→ Activity:
Take the data below and copy exactly the lines starting at the one with "Screen dimensions: 1024x431" and finishing at the one with "Markets in the", both included.

→ Material shown:
---
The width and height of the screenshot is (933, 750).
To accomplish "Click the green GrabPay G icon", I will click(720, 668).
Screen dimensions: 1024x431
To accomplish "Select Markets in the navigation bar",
---
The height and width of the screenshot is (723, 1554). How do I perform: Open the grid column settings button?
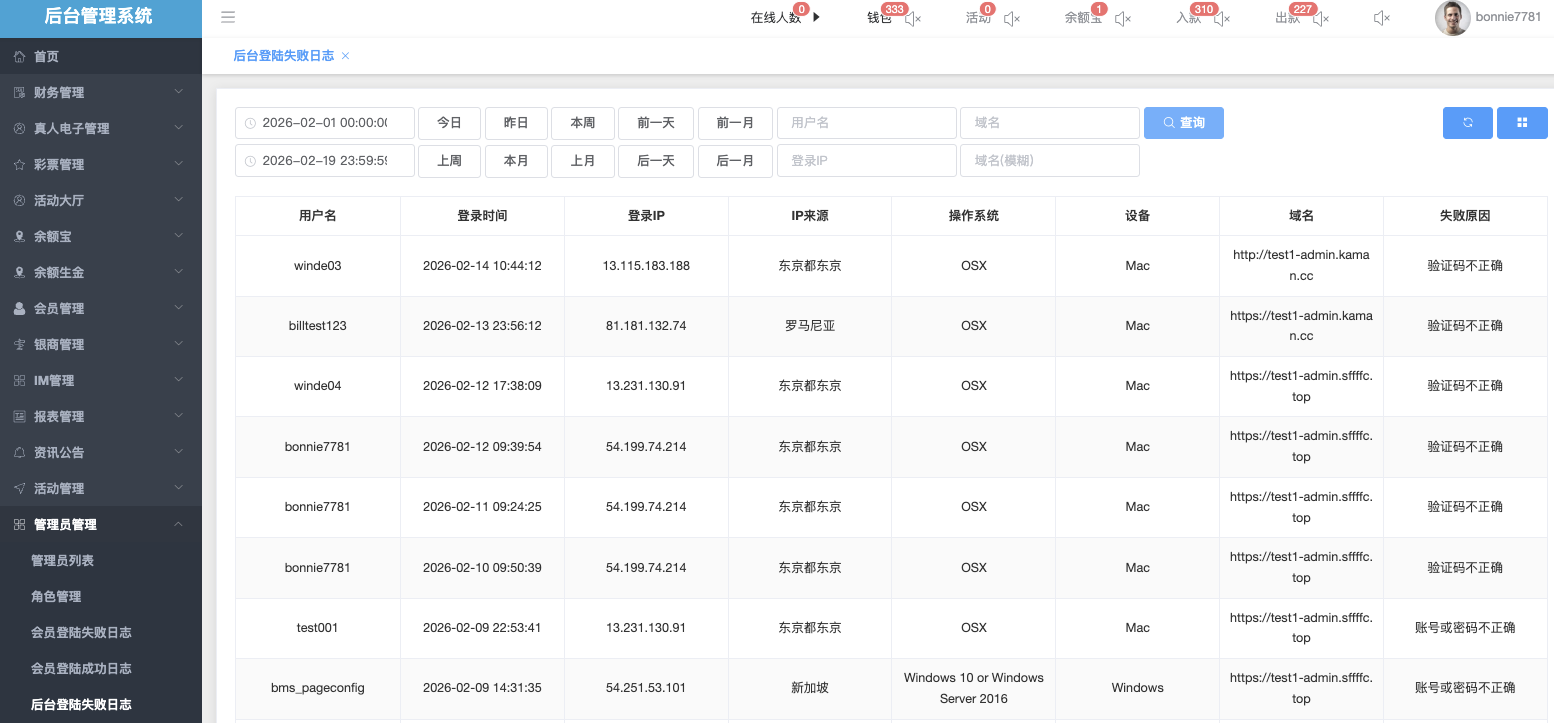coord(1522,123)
---
→ The answer:
Screen dimensions: 1024x431
To accomplish "Select Markets in the navigation bar",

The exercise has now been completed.